The work, carried out by mathematical biologist Veronika Siska from Cambridge University in the UK and colleagues and published in Science Advances, suggests that the transition from hunter-gathering to farming took a very different – and much more peaceful – course to that in the better-studied regions of western Eurasia.
Heralding from Devil’s Gate – a Neolithic cave site on the border between Russia and Korea – the remains of a pair of Stone Age women enabled one of the first studies of the genetics in the region at the time.
Siska and colleagues sequenced DNA from mitochondria – the powerhouses of cells – of the pair, then compared the results to a large database of modern and ancient genomes.
They found that the genetic information from the Devil’s Gate samples was very similar to that obtained from modern-day individuals living in the same area, known as the Amur Basin.

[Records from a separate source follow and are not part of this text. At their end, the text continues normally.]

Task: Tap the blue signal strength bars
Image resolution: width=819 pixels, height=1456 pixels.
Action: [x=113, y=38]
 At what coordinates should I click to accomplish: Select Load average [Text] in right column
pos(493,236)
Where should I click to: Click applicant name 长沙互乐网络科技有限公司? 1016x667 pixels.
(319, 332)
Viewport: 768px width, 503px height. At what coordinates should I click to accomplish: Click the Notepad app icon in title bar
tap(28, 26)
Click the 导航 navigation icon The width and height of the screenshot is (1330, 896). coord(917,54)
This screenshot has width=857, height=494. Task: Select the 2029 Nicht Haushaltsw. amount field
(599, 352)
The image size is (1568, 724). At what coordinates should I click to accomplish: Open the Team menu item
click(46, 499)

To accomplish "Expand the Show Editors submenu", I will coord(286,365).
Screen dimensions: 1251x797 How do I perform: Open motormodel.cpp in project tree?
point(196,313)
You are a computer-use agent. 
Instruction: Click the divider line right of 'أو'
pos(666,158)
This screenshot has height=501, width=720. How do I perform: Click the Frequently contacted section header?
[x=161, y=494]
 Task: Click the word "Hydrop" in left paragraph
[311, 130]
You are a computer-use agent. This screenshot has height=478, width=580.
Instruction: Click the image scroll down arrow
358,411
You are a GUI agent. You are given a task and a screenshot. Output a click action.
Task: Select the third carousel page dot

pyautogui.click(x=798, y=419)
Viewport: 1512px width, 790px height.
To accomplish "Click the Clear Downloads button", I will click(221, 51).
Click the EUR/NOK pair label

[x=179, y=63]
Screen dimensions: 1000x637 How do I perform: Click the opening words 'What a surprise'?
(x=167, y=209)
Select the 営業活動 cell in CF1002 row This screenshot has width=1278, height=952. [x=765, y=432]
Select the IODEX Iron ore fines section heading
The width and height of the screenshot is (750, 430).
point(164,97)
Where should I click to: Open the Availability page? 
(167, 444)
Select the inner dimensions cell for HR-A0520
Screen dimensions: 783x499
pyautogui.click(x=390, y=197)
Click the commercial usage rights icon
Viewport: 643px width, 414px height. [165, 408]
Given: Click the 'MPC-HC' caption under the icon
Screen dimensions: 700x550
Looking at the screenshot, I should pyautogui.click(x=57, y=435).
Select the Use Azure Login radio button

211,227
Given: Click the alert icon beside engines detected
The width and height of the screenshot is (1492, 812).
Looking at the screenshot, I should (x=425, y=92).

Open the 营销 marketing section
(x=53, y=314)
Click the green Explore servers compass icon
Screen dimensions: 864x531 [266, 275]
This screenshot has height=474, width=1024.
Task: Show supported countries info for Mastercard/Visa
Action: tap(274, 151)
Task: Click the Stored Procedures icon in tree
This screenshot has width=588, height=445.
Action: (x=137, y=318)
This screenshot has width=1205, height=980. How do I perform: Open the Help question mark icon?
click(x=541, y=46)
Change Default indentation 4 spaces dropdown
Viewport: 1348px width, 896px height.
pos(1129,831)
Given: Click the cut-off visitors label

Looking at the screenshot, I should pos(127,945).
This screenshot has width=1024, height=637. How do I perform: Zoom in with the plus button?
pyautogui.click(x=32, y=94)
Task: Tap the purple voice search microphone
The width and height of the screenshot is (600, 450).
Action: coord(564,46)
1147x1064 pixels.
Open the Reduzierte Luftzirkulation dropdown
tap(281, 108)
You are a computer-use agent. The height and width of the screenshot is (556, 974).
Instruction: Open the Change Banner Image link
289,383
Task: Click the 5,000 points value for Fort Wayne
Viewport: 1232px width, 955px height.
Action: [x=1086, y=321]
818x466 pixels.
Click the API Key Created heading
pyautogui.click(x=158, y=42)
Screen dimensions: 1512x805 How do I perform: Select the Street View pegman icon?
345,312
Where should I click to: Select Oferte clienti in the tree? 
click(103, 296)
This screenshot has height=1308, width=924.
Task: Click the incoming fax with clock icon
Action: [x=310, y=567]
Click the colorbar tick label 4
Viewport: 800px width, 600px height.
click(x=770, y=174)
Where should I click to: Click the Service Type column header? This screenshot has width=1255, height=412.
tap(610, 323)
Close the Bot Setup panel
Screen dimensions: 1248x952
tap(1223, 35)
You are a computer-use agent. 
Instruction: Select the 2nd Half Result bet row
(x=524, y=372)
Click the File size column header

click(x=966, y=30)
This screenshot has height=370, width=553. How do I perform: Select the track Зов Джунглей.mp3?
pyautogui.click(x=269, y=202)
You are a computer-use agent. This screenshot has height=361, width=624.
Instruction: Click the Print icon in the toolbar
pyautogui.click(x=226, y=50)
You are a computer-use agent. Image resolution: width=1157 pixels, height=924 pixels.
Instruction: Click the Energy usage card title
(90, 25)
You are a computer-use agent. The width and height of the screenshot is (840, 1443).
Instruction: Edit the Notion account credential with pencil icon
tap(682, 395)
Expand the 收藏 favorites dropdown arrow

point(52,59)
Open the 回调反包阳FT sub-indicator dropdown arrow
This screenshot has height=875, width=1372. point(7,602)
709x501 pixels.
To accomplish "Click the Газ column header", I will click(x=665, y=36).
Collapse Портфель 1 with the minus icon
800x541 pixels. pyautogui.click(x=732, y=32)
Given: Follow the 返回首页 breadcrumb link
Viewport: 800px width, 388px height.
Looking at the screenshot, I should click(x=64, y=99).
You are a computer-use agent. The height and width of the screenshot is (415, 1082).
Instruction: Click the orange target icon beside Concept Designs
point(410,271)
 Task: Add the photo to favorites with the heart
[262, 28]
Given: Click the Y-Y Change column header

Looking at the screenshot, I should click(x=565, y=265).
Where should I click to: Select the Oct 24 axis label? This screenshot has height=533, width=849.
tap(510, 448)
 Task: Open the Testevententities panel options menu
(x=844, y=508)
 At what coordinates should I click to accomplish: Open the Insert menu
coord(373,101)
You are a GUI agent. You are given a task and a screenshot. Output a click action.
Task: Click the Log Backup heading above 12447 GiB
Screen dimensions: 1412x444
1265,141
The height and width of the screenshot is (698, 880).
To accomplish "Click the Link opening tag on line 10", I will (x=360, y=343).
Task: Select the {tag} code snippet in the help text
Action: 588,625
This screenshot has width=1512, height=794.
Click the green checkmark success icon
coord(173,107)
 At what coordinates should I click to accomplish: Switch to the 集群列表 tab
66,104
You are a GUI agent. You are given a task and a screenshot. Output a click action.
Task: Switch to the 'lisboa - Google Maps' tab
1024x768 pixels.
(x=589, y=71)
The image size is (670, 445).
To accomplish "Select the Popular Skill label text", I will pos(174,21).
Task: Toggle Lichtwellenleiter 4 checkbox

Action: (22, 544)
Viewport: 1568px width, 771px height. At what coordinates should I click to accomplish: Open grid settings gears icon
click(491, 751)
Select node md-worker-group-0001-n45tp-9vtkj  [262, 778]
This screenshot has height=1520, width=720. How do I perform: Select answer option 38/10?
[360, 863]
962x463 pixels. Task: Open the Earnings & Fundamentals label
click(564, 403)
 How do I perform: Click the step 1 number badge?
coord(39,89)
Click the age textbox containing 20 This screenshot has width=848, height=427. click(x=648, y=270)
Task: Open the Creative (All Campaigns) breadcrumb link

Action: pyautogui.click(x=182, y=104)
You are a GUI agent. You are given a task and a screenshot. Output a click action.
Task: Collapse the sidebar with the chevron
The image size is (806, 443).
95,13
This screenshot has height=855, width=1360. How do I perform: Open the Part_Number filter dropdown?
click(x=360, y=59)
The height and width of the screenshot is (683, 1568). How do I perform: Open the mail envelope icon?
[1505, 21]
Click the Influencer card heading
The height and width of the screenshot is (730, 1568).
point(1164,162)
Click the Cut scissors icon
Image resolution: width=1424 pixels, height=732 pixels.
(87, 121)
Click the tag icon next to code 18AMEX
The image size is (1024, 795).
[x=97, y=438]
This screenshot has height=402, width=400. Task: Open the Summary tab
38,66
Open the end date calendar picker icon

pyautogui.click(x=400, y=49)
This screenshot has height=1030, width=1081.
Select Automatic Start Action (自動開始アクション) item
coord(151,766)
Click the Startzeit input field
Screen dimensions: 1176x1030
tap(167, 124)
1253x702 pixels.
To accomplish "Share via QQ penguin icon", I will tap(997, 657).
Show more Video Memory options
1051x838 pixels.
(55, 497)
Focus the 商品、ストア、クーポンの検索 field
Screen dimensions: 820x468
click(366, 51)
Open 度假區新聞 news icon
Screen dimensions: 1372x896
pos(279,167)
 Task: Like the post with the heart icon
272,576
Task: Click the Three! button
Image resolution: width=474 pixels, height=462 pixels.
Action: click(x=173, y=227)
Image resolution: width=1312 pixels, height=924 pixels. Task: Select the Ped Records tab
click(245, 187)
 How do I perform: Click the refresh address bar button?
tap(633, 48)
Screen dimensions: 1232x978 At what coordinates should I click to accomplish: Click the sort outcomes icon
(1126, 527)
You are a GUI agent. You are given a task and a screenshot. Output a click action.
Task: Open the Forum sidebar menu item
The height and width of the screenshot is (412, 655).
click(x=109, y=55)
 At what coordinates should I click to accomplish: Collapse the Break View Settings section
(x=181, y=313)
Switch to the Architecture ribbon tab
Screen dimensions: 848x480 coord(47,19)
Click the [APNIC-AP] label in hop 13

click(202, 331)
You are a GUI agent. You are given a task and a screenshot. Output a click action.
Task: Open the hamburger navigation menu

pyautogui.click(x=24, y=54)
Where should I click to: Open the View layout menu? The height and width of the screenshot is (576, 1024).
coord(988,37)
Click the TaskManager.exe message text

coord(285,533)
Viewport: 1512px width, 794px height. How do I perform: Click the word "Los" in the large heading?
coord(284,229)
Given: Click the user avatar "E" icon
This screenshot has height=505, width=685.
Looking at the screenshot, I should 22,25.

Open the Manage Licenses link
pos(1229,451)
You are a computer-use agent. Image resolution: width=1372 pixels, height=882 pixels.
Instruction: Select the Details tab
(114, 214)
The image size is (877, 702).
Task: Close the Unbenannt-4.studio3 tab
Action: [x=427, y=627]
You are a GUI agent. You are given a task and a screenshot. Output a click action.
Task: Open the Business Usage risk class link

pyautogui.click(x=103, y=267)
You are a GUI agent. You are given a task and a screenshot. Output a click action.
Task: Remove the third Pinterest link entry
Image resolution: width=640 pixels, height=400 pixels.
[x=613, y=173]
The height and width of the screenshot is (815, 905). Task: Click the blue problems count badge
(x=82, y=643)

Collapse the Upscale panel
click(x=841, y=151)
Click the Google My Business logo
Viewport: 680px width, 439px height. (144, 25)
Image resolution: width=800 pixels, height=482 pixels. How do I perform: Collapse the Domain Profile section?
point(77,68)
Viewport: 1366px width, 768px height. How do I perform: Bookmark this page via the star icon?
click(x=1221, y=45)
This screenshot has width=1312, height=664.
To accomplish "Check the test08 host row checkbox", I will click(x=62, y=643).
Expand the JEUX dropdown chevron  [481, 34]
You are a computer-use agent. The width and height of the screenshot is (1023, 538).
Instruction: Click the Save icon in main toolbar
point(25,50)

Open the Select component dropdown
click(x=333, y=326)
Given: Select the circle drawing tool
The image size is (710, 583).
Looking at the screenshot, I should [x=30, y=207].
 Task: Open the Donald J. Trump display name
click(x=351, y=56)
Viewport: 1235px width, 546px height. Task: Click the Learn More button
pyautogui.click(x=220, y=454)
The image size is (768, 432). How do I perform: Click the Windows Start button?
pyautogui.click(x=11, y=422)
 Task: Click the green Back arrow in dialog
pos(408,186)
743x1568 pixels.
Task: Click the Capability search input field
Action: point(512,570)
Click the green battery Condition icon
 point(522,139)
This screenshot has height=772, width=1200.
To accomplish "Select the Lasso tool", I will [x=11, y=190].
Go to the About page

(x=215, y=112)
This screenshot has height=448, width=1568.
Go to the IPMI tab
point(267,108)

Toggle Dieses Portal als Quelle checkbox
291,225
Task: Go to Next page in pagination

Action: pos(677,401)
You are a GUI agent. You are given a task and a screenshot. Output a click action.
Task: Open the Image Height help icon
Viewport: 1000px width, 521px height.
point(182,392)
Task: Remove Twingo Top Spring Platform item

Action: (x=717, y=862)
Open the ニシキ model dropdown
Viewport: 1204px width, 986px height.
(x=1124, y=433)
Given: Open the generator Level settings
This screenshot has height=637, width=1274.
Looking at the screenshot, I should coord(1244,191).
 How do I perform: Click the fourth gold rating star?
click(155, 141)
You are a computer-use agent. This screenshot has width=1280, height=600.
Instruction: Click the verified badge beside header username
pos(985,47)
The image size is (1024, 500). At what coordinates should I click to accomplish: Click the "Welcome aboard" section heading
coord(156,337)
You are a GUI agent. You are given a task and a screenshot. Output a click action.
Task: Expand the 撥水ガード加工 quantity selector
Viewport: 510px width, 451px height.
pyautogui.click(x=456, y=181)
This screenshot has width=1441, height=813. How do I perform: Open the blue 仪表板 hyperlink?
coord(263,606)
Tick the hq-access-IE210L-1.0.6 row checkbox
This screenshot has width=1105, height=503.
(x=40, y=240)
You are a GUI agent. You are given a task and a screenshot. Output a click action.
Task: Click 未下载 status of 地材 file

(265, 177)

Most similar was a population known as the Ulchi – traditional fishermen who speak one of the Tungusic languages endemic to eastern Siberia and north-east China.
“Other populations that show high affinity to Devil’s Gate are the Oroqen and the Hezhen – both of whom, like the Ulchi, are Tungusic speakers from the Amur Basin – as well as modern Koreans and Japanese,” the researchers report.
The finding suggests a strong continuity of genetic lineage in the region from the Neolithic to the present day.
This stands in sharp contrast to evidence from the sequencing of genomes to the west, which indicates that the Neolithic revolution was a far from peaceful process.
“Studies on south-east and central Europe indicate a major population replacement of Mesolithic hunter-gatherers by Neolithic farmers of a Near Eastern origin during the period,” the researchers write.
Siska and colleagues link their findings to archaeological research that indicates the shift from hunter-gatherer to farmer in East Asia was also very different in other ways. In Western Eurasia, pottery, farming and animal husbandry all developed pretty much simultaneously, between 7,000 and 8,000 years ago.
“In contrast, Early Neolithic societies in the Russian Far East, Japan, and Korea started to manufacture and use pottery and basketry 10.5 to 15 [thousand years ago], but domesticated crops and livestock arrived several millennia later,” they write.
Bastien Llamas, a palaeogeneticist from the University of Adelaide in Australia who was not involved in the research, comments that “the novelty is really the geographical location of the samples”, adding that “so far, ancient genetic [studies] were done on individuals living mostly in other places of the world”.
Evolutionary biologist David Lambert from Griffith University in Australia, also not involved, notes that despite the fact that “the level of coverage that [the researchers] have of these genomes is very low … [but] this is a good beginning”.
Siska and her crew hope their results will encourage further research into the as yet little understood Neolithic heritage of East Asia.